No more moth plants

moth_plant_smallSo far we’ve done well at keeping pest animals out of the sanctuary, but unfortunately the pest weeds are not so easily deterred. So this year we’re asking you to help manage the most invasive weeds along the Whangaparaoa Peninsula. With the assistance of Hibiscus Matters and Auckland Council Biosecurity we’ll be highlighting a different pest plant each month in the Hibiscus Matters newspaper.
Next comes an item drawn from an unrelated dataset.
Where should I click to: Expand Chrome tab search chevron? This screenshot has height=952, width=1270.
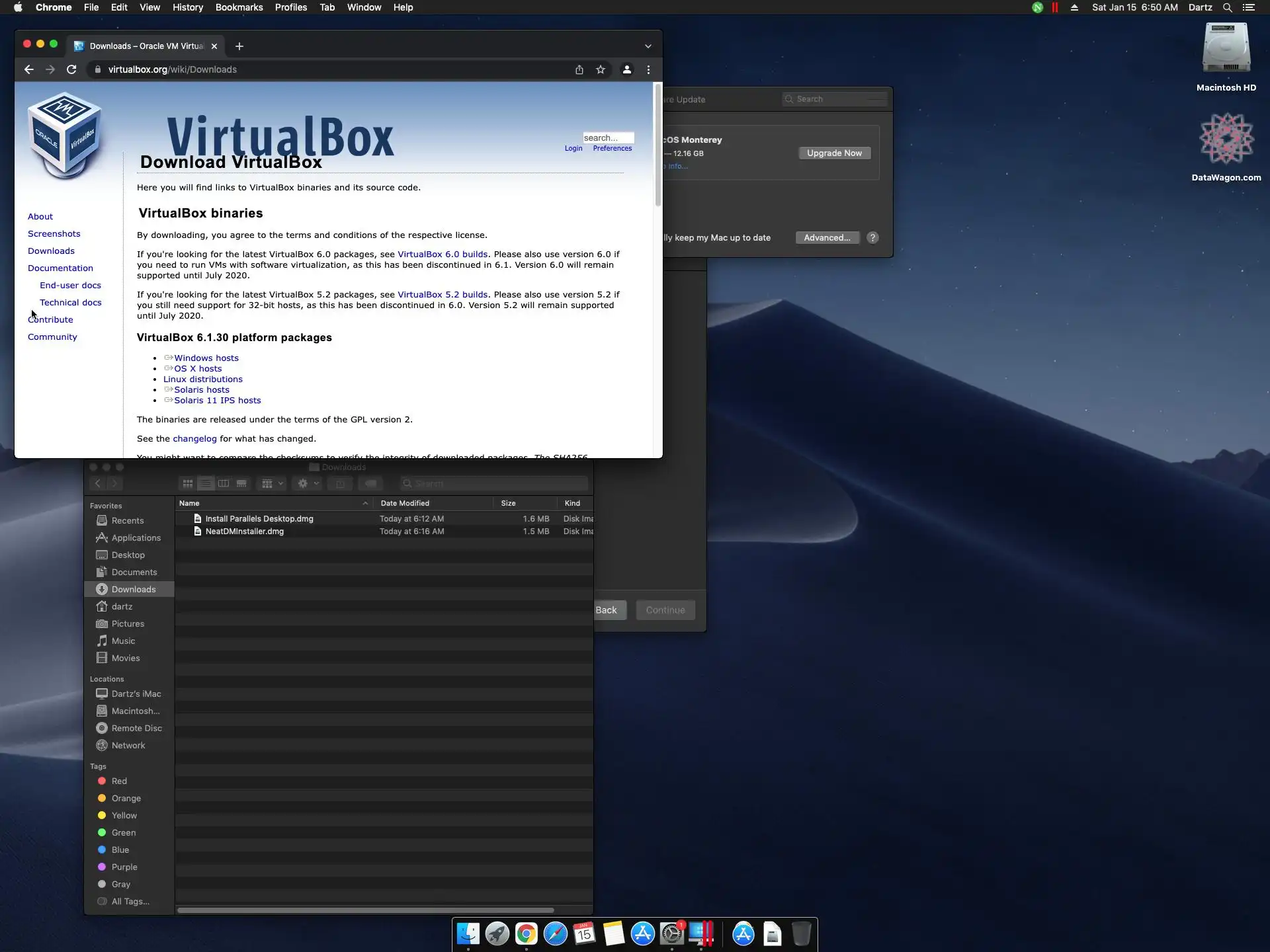coord(648,46)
This month its the moth plant, which is flowering now. Please note that Auckland Council has specified it as a ‘Containment Pest Plant’ on Whangaparaoa Peninsula, which means that land-owners are required to remove it.  The Council has provided information as follows:

Moth plant, also known as cruel plant and kapok vine, is an invasive vine which smothers and replaces existing vegetation and can form huge patches and colonies. The seed pods resemble those of the choko plant but they have a harmful affect on humans and animals if eaten. Pods contain hundreds of seeds and when ripe they split releasing these wind borne seeds and spread great distances with ease. The plant is also poisonous, with the white milky sap having an irritating affect on those who come into contact with it. The sap will stain clothing, so it is important to be careful when handling the plant.

If you see it please help to stop it spreading. Small plants can be pulled out by hand, but bigger ones need to be dug our or cut back and poisoned. It is important to check for seedlings, which can be pulled out easily. Seeds can germinate freely at least five years from the time of being shed. Places to check for moth plant include hedges, trees, stony banks, cliffs and waste places.

If you see it growing but not on your property, please lodge a biosecurity report with the Council on 09 3010101. You’ll need to state the the location accurately so they can find it.